Et maintenant qu’elle existe, cette suite à la série sous forme de film, puis-je volontairement décider de l’ignorer? Puis-je décider que pour moi, l’histoire s’arrête sur le pont de Paris et ne pas prendre en compte ce qui se passe après?

Le tome 8 de Harry Potter : un livre « illégitime » ?

Laissez-moi vous donner un autre exemple. J’ai eu la même réaction au moment de ma lecture du « huitième tome » de Harry Potter, de laquelle je suis ressortie franchement déçue. Et pour moi, parce qu’il n’était pas uniquement écrit par JK Rowling, mais bien « tiré d’une idée de JK Rowling », publié en dehors du cycle original et sous forme de théâtre – en plus de contenir un tas de rebondissements et de détails qui, selon moi, ne cadraient pas avec le monde de Harry Potter tel que je le connaissais – je l’ai renié. Dans le sens où, pour moi, ce livre n’est pas dans le cycle. Je ne le considère pas comme faisant partie du monde de Harry Potter. Pour moi, ce livre n’est pas légitime. Je ne lui accorde pas de poids et depuis, en gros, je fais comme s’il n’avait pas existé.

Encore une fois, le fait de ne pas en prendre compte fait-il en sorte qu’il cesse d’exister? Ce livre a été écrit, on s’entend. Puis-je l’écarter de mon univers mental en limitant le destin des personnages à ce que j’ai décidé qu’il serait?

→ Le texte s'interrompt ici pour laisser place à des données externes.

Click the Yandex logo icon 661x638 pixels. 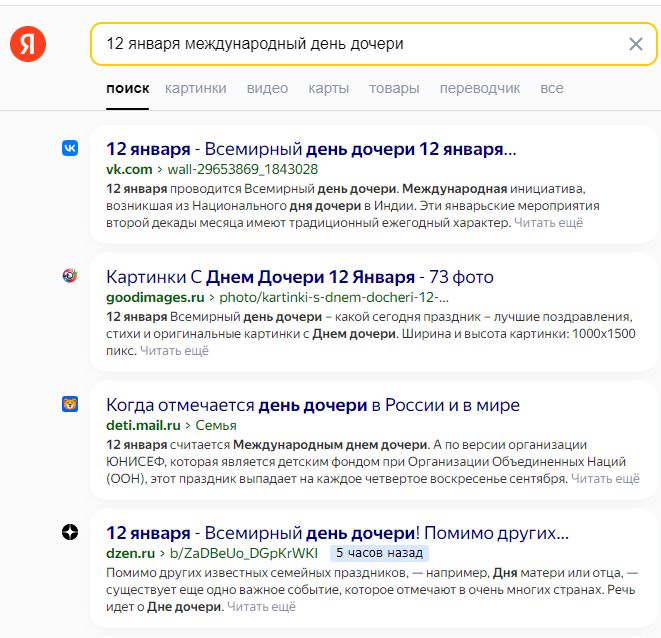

Notre amour trop fort pour certaines fictions

Je crois qu’une partie de la réponse se trouve dans la relation que l’on développe, sur une longue période de temps, pour un livre, une série ou une fiction que l’on adore. Et pourquoi accroche-t-on autant à une histoire? Parce qu’elle vient nous toucher, parce qu’elle est bien racontée, parce qu’elle a du « sens », parce que l’univers est bien construit et qu’on y accroche fort. Bref, parce qu’on y croit. Je suis d’avis que beaucoup de notre amour pour certains livres est dû à ce fameux « pacte » tacite que l’on accorde – ou pas – à un ou une auteur.e. Je me souviens avoir lu, dernièrement, une œuvre de genre fantastique qui avait beaucoup de potentiel, mais dans laquelle je n’arrivais pas à plonger totalement parce que de nombreux éléments me dérangeaient. En fait, je n’y croyais pas. Je n’accordais pas, alors, le bénéfice du doute à l’auteur qui avait sûrement de bonnes raisons de faire agir ses personnages ainsi, ou d’amener tel bouleversement. Je trouvais juste qu’il s’y prenait mal et ça brumait ma capacité à lui faire confiance.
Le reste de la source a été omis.